Turbulence Channel Modeling of Visible Light Communication under Strong Background Noise and Diversity Receiving Technologies

可见光大气传输系统面临的主要问题在于由大气湍流引起的光强闪烁和来自日光及其他照明设备的强背景光干扰,为了克服大气湍流造成的信道衰落效应及强背景光带来的噪声干扰问题,对室外可见光通信(VLC)强背景光大气湍流信道进行了建模。在接收端采用分集接收技术,在相同的发射功率下提高系统误码率(BER)性能。构建了在强背景光大气湍流信道模型下基于强度检测脉冲位置调制(PPM)方式的室外长距离可见光分集接收系统模型,在几十微瓦功率背景光噪声下,实现了800 Mb/s PPM信号的仿真系统传输。基于此系统分别研究对比了最大比合并(MRC)、等增益合并(EGC)、选择性合并(SC)3种分集合并方式的误码率性能。结果表明,在相同的发射功率下,误码率性能提升最大的是MRC,其次是EGC,SC最差。以7%前向纠错码(FEC)误码门限作为参考,MRC能显著降低对LED发射功率的要求,并且随着分集支路个数的增多,分集效果越好。
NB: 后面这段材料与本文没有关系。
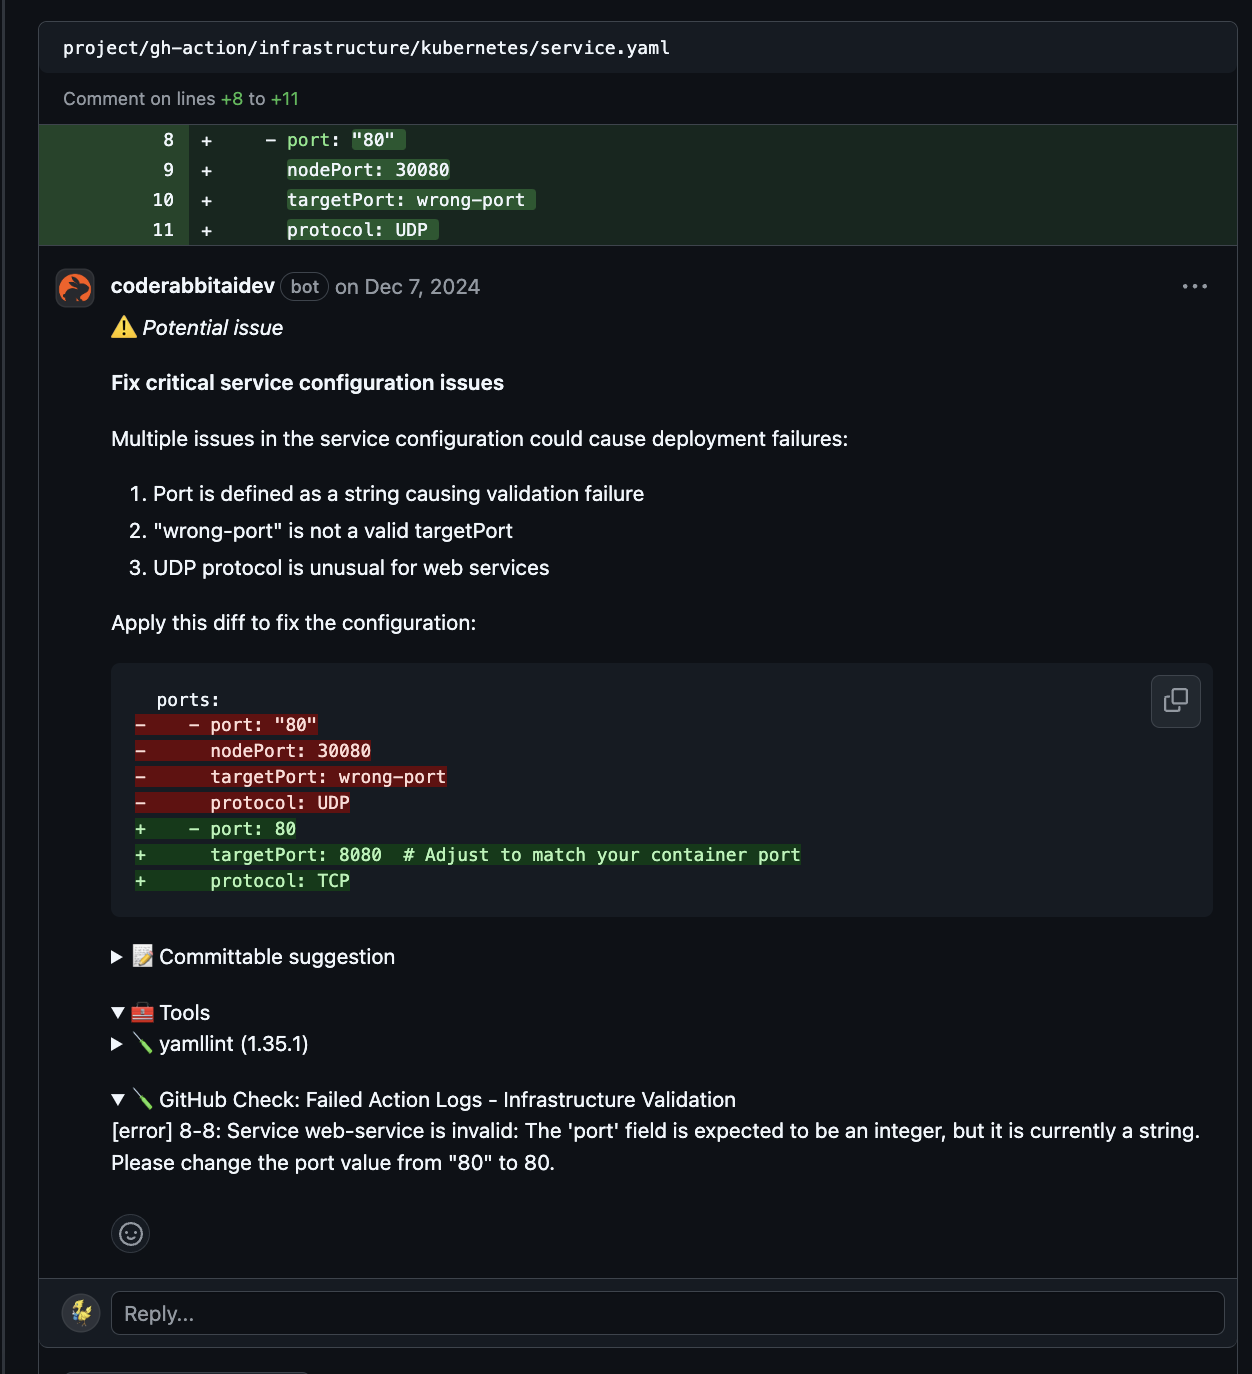This screenshot has width=1252, height=1374.
Task: Open the smiley reaction picker
Action: [x=130, y=1233]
The scintillation caused by the atmosphere turbulence and strong background noise from sunlight and other lighting equipment are two main problems in visible light communication （VLC） atmosphere transmission system. In order to overcome the channel fading effect caused by the atmosphere turbulence and the noise interference caused by the strong background light, VLC atmosphere channel with strong background noise is modeled. Diversity receiving technologies are utilized to improve the bit error rate （BER） performance of the system at the same transmitting power. According to the channel model, outdoor long-distance VLC system based on intensity detection pulse position modulation （PPM） in turbulence atmosphere channel using diversity receiving technologies is finally set up. In our simulation, the system bandwidth is 400 MHz and bit rate is 800 Mb/s. The BER performances of three diversity receiving technologies： maximal ratio combing （MRC）, equal gain combing （EGC）, selection combing （SC） are also compared. The results show that under the same transmitting power, the improvement of BER performance by MRC is the best, followed by EGC and SC is poor. Taking 7% forward error correction（FEC） as the BER threshold, the required LED transmitting power is greatly decreased with MRC. Furthermore, with the increase of the number of diversity branches, the BER performance is better.